**Goal of the exercise:** Can you copy the lines below exactly, beginning at the line that contains "Given: Open the Add toolbar button" and stopping after the line that contains "click(x=64, y=128)"?

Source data
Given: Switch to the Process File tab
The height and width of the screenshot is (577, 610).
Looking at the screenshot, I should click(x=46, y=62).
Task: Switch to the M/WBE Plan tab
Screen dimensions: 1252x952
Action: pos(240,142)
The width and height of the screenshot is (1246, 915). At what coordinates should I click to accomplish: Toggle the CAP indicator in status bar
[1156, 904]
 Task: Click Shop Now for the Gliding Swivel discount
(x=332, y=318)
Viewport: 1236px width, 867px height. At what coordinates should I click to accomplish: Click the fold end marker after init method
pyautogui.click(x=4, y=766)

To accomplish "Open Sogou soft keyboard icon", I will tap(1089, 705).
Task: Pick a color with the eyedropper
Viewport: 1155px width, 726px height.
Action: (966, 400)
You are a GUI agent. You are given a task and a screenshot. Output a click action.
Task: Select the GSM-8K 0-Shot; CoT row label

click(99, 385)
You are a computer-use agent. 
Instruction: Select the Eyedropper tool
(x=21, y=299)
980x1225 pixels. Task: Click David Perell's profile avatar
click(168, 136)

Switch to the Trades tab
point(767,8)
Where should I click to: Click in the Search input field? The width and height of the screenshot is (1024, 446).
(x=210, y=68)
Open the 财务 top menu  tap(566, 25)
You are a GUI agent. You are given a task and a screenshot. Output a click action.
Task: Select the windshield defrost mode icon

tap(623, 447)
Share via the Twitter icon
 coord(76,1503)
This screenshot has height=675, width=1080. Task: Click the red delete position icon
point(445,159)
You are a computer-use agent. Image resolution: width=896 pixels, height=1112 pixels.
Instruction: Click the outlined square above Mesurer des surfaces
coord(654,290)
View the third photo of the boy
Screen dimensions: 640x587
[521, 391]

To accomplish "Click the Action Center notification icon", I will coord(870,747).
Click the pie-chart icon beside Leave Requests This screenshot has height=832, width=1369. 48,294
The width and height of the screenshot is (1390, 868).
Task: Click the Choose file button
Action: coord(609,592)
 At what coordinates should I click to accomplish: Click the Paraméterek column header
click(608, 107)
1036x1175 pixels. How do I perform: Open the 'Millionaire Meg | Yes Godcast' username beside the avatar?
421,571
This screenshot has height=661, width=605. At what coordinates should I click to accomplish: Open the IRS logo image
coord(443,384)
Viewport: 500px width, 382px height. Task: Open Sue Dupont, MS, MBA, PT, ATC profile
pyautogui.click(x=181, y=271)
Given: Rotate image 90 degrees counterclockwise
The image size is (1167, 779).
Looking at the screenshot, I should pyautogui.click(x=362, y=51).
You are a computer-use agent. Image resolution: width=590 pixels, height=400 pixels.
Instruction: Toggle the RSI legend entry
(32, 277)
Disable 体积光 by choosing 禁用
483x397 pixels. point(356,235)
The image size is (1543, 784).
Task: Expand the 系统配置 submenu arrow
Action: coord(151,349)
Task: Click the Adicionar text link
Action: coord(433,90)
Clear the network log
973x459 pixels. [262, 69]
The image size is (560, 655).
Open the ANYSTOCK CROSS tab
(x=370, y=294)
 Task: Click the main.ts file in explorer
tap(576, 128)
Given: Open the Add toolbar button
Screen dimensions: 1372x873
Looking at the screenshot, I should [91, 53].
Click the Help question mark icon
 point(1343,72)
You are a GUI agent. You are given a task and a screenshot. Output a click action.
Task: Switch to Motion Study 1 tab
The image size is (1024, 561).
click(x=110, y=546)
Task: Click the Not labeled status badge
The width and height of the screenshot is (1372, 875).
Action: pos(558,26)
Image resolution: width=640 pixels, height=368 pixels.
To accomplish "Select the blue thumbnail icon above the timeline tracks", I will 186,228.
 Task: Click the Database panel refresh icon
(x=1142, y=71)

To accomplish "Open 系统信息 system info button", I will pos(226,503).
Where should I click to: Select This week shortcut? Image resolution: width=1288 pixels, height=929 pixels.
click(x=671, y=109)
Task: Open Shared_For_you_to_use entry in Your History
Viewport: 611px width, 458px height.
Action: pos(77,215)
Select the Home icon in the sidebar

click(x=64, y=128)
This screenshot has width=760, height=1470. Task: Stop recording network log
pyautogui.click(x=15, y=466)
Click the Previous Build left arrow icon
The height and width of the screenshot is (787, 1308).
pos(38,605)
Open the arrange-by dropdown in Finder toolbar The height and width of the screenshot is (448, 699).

**Written solution:**
Given: Open the Add toolbar button
Screen dimensions: 1372x873
Looking at the screenshot, I should [91, 53].
Click the Help question mark icon
 point(1343,72)
You are a GUI agent. You are given a task and a screenshot. Output a click action.
Task: Switch to Motion Study 1 tab
The image size is (1024, 561).
click(x=110, y=546)
Task: Click the Not labeled status badge
The width and height of the screenshot is (1372, 875).
Action: pos(558,26)
Image resolution: width=640 pixels, height=368 pixels.
To accomplish "Select the blue thumbnail icon above the timeline tracks", I will 186,228.
 Task: Click the Database panel refresh icon
(x=1142, y=71)

To accomplish "Open 系统信息 system info button", I will pos(226,503).
Where should I click to: Select This week shortcut? Image resolution: width=1288 pixels, height=929 pixels.
click(x=671, y=109)
Task: Open Shared_For_you_to_use entry in Your History
Viewport: 611px width, 458px height.
Action: pos(77,215)
Select the Home icon in the sidebar

click(x=64, y=128)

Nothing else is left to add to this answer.